On 11/08/2016 05:09 PM, Martin Sebor wrote:
The -Wformat-length checker relies on the compute_builtin_object_size
function to determine the size of the buffer it checks for overflow.
The function returns either a size computed by the tree-object-size
pass for objects referenced by the __builtin_object_size intrinsic
(if it's used in the program) or it tries to compute it for a small
subset of expressions otherwise. This subset doesn't include objects
allocated by either malloc or alloca, and so for those the function
returns "unknown" or (size_t)-1 in the case of -Wformat-length. As
a consequence, -Wformat-length is unable to detect overflows
involving such objects.
The attached patch adds a new function, compute_object_size, that
uses the existing algorithms to compute and return the sizes of
allocated objects as well, as if they were referenced by
__builtin_object_size in the program source, enabling the
-Wformat-length checker to detect more buffer overflows.
Martin
PS The function makes use of the init_function_sizes API that is
otherwise unused outside the tree-object-size pass to initialize
the internal structures, but then calls fini_object_sizes to
release them before returning. That seems wasteful because
the size of the same object or one related to it might need
to computed again in the context of the same function. I
experimented with allocating and releasing the structures only
when current_function_decl changes but that led to crashes.

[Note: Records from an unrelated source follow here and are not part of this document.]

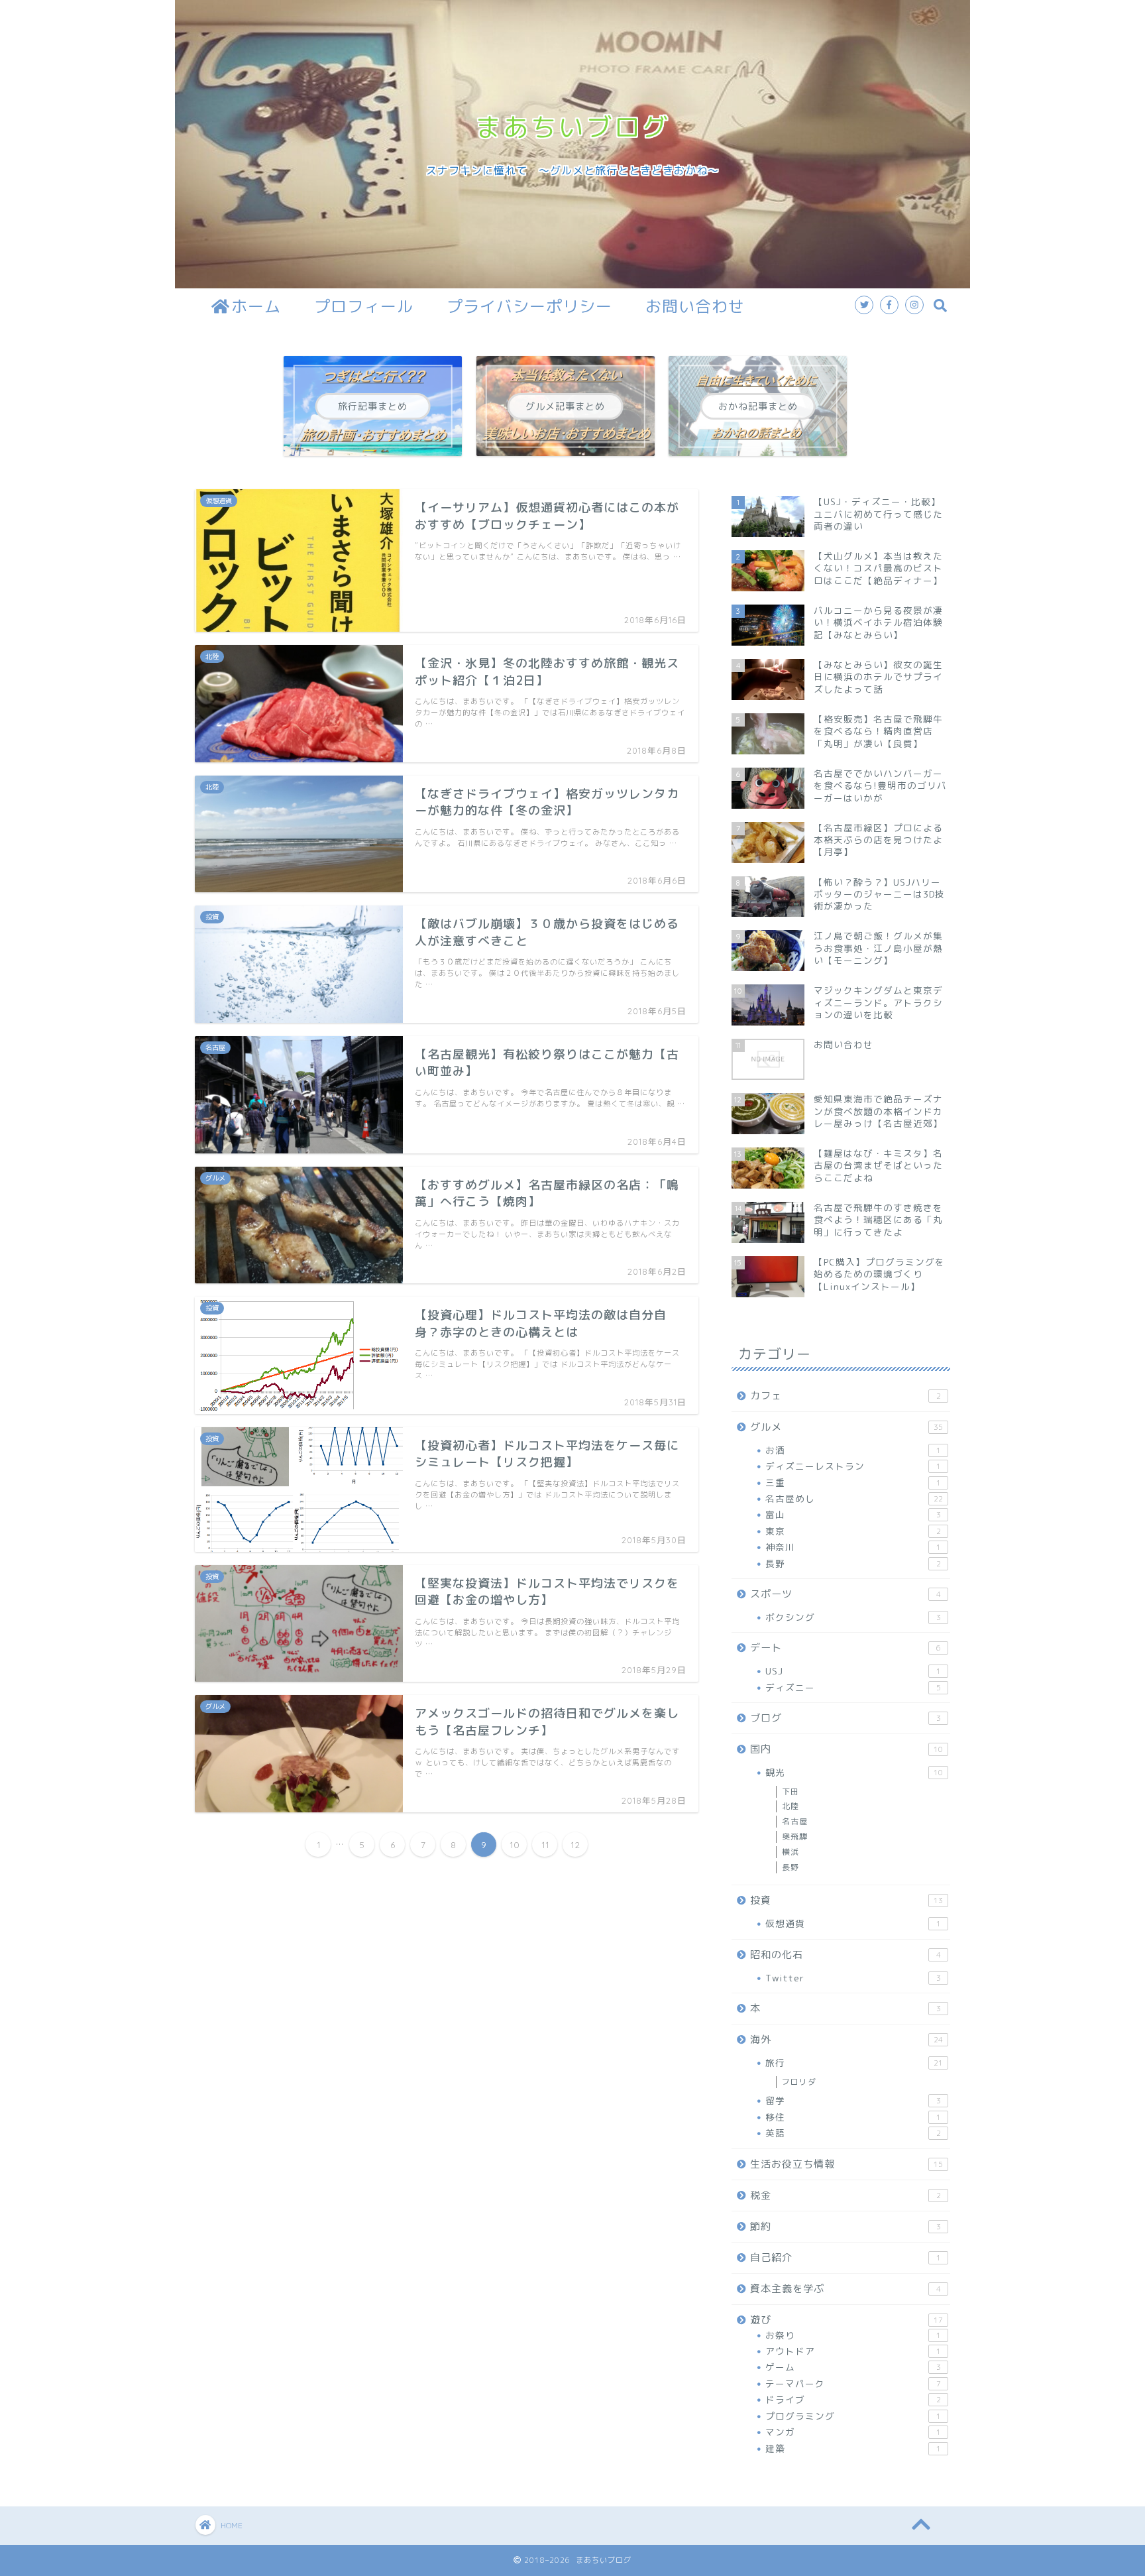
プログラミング (853, 2416)
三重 (853, 1482)
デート (845, 1648)
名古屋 (795, 1821)
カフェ (845, 1396)
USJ (853, 1671)
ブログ (845, 1718)
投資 (846, 1900)
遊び (846, 2320)
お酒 (853, 1450)
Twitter (853, 1977)
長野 (853, 1563)
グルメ (846, 1427)
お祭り (853, 2335)
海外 (846, 2039)
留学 (853, 2100)
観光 (854, 1772)
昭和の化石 (845, 1954)
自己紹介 (845, 2257)
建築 (853, 2448)
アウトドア (853, 2351)
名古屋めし (854, 1498)
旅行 (854, 2062)
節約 (845, 2226)
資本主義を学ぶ (845, 2289)
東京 (853, 1531)
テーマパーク (853, 2383)
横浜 (790, 1851)
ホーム (256, 306)
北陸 (790, 1806)
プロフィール (363, 306)
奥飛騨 (795, 1836)
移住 (853, 2117)
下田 (790, 1791)
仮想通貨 (853, 1923)
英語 (853, 2133)
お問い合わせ (695, 306)
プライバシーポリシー (529, 306)
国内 (846, 1749)
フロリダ (799, 2081)
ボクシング (853, 1617)
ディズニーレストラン (853, 1466)
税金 (845, 2195)
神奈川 (853, 1547)
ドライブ (853, 2399)
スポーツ (845, 1594)
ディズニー (853, 1687)
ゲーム (853, 2367)
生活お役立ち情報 (846, 2164)
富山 (853, 1514)
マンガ (853, 2432)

I suspect I'm missing something about the management of memory
allocated for these structures. Does anyone have any suggestions
how to make this work? (Do I perhaps need to allocate them using
a special allocator so they don't get garbage collected?)
gcc-78245.diff
PR middle-end/78245 - missing -Wformat-length on an overflow of a dynamically
allocated buffer
gcc/testsuite/ChangeLog:
PR middle-end/78245
* gcc.dg/tree-ssa/builtin-sprintf-warn-3.c: Add tests.
gcc/ChangeLog:
PR middle-end/78245
* gimple-ssa-sprintf.c (get_destination_size): Call compute_object_size.
* tree-object-size.c (addr_object_size): Adjust.

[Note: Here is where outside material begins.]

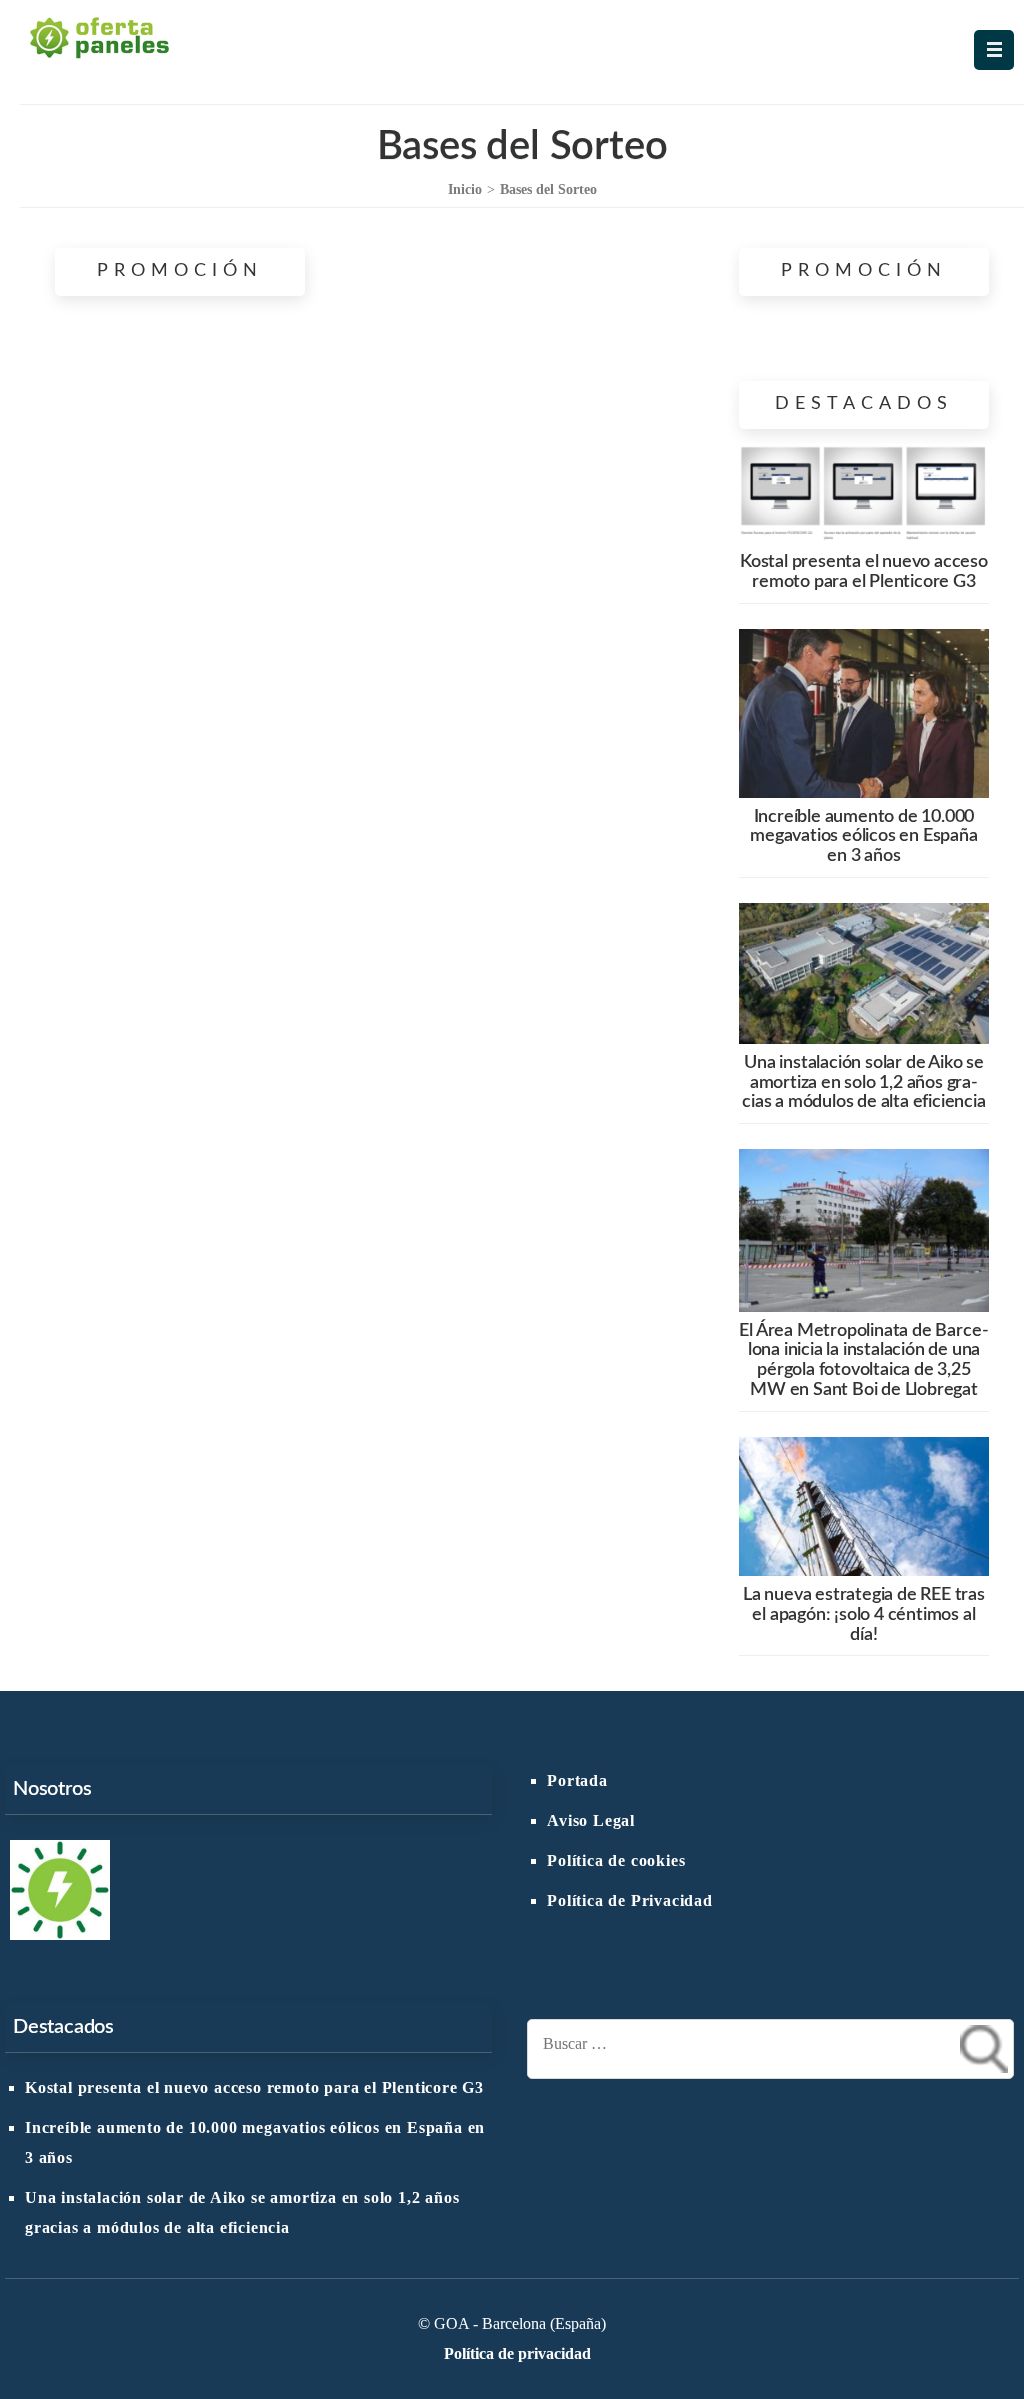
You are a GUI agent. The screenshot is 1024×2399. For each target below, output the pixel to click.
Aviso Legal (591, 1821)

(pass_through_call): Adjust.
(compute_object_size, internal_object_size): New functions.
(compute_builtin_object_size): Call internal_object_size.
(pass_object_sizes::execute): Adjust.
* tree-object-size.h (compute_object_size): Declare.
Sorry. Just not getting to many of the pre-stage1 close patches as fast
as I'd like.
My only real concern here is that if we call compute_builtin_object_size
without having initialized the passes, then we initialize, compute, then
finalize. Subsequent calls will go through the same process -- the key
being each one re-computes the internal state which might get expensive.
Wouldn't it just make more sense to pull up the init/fini calls, either
explicitly (which likely means externalizing the init/fini routines) or
by wrapping all this stuff in a class and instantiating a suitable object?
I think the answer to your memory management question is that internal
state is likely not marked as a GC root and thus if you get a GC call
pieces of internal state are not seen as reachable, but you still can
reference them. ie, you end up with dangling pointers.
Usually all you'd have to do is mark them so that gengtype will see
them. Bitmaps, trees, rtl, are all good examples. So marking the
bitmap would look like:
static GTY (()) bitmap computed[4];
Or something like that.
You might try --enable-checking=yes,extra,gc,gcac
That will be slow, but is often helpful for tracking down cases where
someone has an object expected to be live across passes, but it isn't
reachable because someone failed to register a GC root.
Jeff